(Dataset entries)
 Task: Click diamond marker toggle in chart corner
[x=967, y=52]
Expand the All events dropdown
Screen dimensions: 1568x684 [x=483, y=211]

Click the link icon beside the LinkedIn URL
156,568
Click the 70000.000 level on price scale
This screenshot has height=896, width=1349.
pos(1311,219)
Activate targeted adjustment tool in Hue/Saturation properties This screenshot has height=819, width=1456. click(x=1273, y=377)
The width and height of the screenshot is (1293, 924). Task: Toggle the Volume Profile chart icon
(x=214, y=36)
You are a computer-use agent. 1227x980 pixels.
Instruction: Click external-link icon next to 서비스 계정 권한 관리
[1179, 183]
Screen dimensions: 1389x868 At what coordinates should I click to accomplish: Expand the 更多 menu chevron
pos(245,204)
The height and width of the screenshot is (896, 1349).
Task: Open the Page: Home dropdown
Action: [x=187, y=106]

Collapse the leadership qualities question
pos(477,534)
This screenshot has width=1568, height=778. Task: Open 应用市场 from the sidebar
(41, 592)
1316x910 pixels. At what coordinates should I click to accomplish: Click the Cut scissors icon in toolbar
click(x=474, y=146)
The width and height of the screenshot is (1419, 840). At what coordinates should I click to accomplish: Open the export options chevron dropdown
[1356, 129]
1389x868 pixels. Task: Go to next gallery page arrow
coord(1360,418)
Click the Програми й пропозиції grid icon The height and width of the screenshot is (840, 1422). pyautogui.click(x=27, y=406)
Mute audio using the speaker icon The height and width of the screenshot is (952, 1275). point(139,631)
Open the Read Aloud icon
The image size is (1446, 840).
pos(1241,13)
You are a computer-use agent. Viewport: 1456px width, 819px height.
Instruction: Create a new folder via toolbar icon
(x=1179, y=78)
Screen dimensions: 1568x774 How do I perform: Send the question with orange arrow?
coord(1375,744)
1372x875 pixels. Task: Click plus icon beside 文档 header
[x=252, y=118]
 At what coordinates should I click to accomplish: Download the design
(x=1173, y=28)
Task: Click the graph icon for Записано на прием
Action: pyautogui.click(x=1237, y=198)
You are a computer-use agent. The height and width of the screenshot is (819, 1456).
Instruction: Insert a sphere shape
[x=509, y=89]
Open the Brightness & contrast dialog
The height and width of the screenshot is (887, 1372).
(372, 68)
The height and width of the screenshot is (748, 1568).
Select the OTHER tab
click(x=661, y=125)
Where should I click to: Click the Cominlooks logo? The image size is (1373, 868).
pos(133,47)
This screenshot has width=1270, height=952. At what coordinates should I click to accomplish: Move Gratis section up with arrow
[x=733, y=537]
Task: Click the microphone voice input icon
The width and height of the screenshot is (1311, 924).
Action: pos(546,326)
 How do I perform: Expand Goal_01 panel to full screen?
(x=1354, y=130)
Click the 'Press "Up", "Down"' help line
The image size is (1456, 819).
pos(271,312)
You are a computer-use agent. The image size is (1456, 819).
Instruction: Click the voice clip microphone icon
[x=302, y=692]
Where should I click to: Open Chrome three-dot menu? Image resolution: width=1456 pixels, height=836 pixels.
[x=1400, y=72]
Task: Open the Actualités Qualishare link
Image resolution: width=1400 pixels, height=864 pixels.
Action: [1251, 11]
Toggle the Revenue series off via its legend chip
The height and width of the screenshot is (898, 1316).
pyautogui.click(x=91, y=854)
(End Dataset entries)
## Exercise brief
Say how many lines of the data include the word "computer". Respond with the number alone.

## Response
4